# 7 deadly pins



## HOGAN (Sep 8, 2007)

I read some where that some guys use the wire to aim with, put the tru glow sights to the side for windage anyone else do this.


----------



## Bowdacious (Sep 16, 2007)

you mean shoot off of the string? I did that when I was in highschool but with the new sights and technology etc. I have found that sights are far mor accurate.


----------



## north slope (Sep 8, 2007)

You got the bow, now you need to get a real sight for it. One word Sureloc, why play games with seven pins when you can do with one pin! Don't be cheap, step up and put a high quality sight on that bad boy.


----------



## HOGAN (Sep 8, 2007)

Here we go. While your fiddling with your one pin my arrow has all ready passed through both lungs. I like the sights but would like something smaller than .19. Putting the sight to the side may elliminate that problem. Thanks Tex. :wink:


----------



## HOGAN (Sep 8, 2007)

http://www.cabelas.com/cabelas/en/templ ... 20071&rid=

UZ-A-BOW the 7 deadly pin is the one I am refering to. Wire runs all the way down through the sights for left right, pins would then be set aside for windage.


----------



## Bowdacious (Sep 16, 2007)

Wow! That is nuts. Kinda leaves a lot of stuff to think about and to mess with. With my sight, just a tru-glo 7 pin sight, I have the pins set and do all the wind figurin in my head etc. Crazy!


----------



## north slope (Sep 8, 2007)

HOGAN said:


> Here we go. While your fiddling with your one pin my arrow has all ready passed through both lungs. I like the sights but would like something smaller than .19. Putting the sight to the side may elliminate that problem. Thanks Tex. :wink:


When was the last time you 'jumped' a buck and sent a arrow it's way? Or better yet jumped a herd of elk and got a great running shot at that monster spike. I don't know how you hunt but I spot and stalk or sit in a tree stand. I know long before I shoot how far it is and when it is 37 yards I use 37 yards, 23 yards for 23 yards ect ect ect. You have to step out of the box to free yourself of multi-pin complex. When I move through the forest I keep my pin at 30 yards, then if that monster spike shows up it is just a high low thing for 40 or 20 yards.


----------



## Broadside Shot (Oct 4, 2007)

The wire is used for alignment of the pins, but some people will put a mark on the wire below the lowest pin and find out what the yardage is for there mark and people also use the wire for a pin when it meets up with the bubble. I shoot a Spot Hogg Hogg it and my lowest pin is 60 yards but where my wire meets my bubble it is 78 yards. I think this is what you were refering to with aiming with your wire


----------



## jahan (Sep 7, 2007)

Records provided ->
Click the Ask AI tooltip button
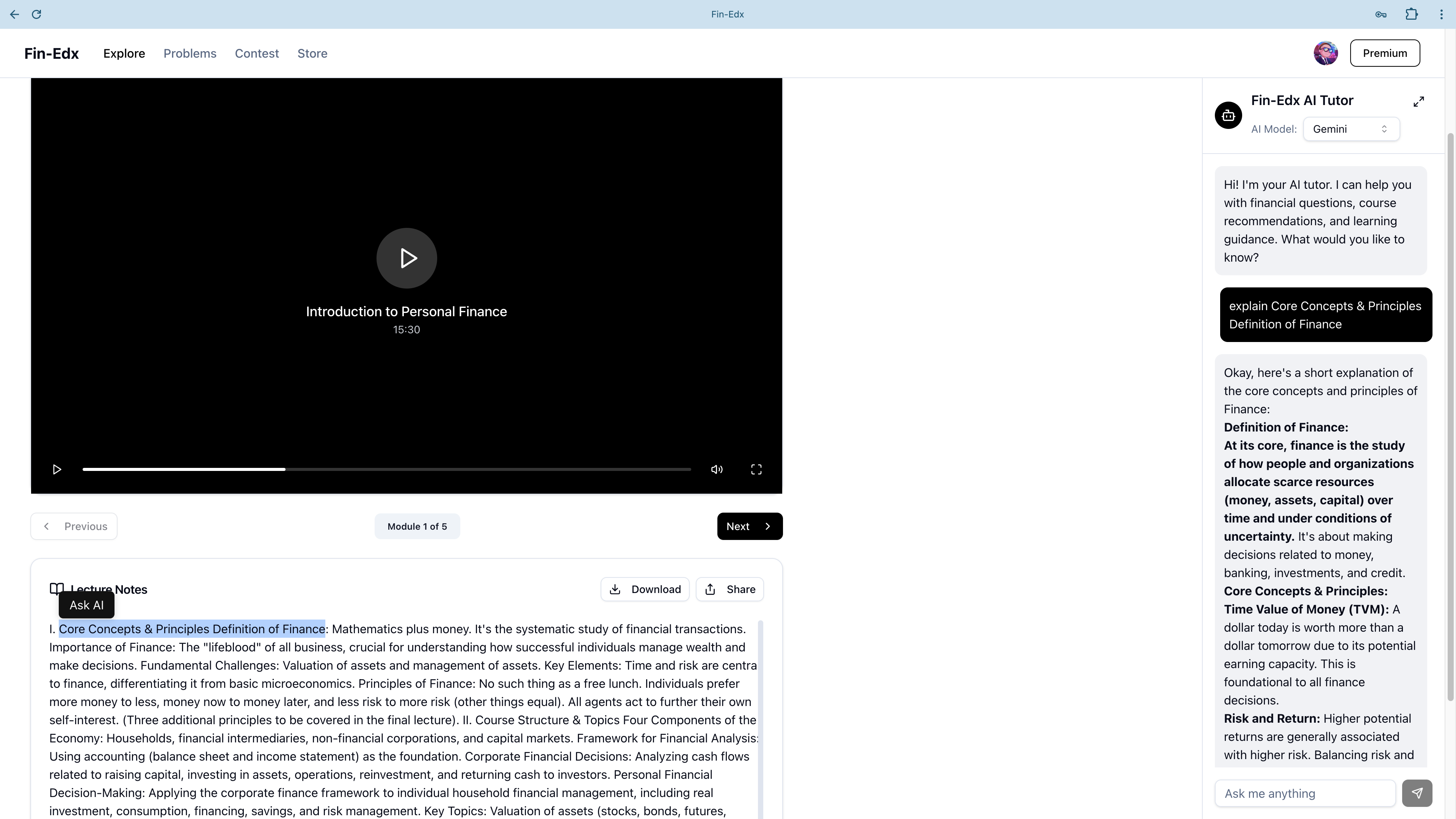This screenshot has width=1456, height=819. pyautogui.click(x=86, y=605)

==

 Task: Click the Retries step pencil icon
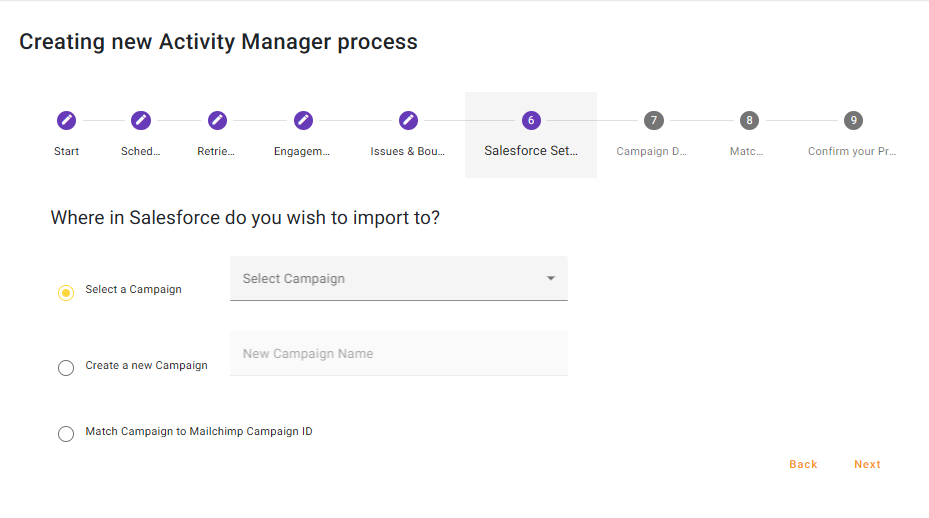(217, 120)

--

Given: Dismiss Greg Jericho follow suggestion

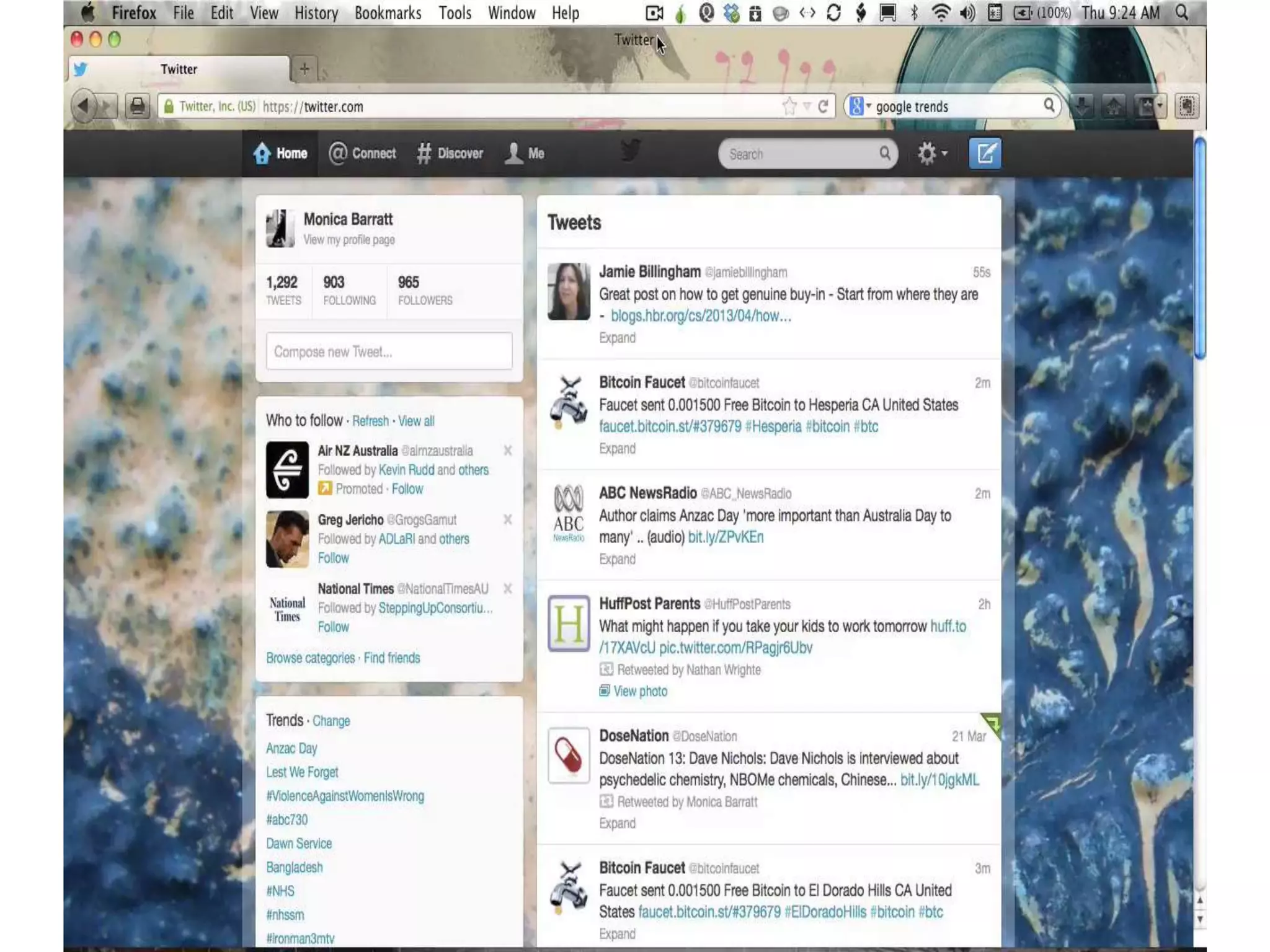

Problem 1 ->
In the bow sight thread, at what distance does the wire meet the bubble on Broadside Shot's Spot Hogg Hogg it sight?
Problem 2 ->
In the bow sight thread, list every distance in yards that north slope gives in the reply starting "When was the last time you 'jumped' a buck".

Full answer 1 ->
78 yards.

Full answer 2 ->
37 yards, 23 yards, 30 yards, 40 yards, 20 yards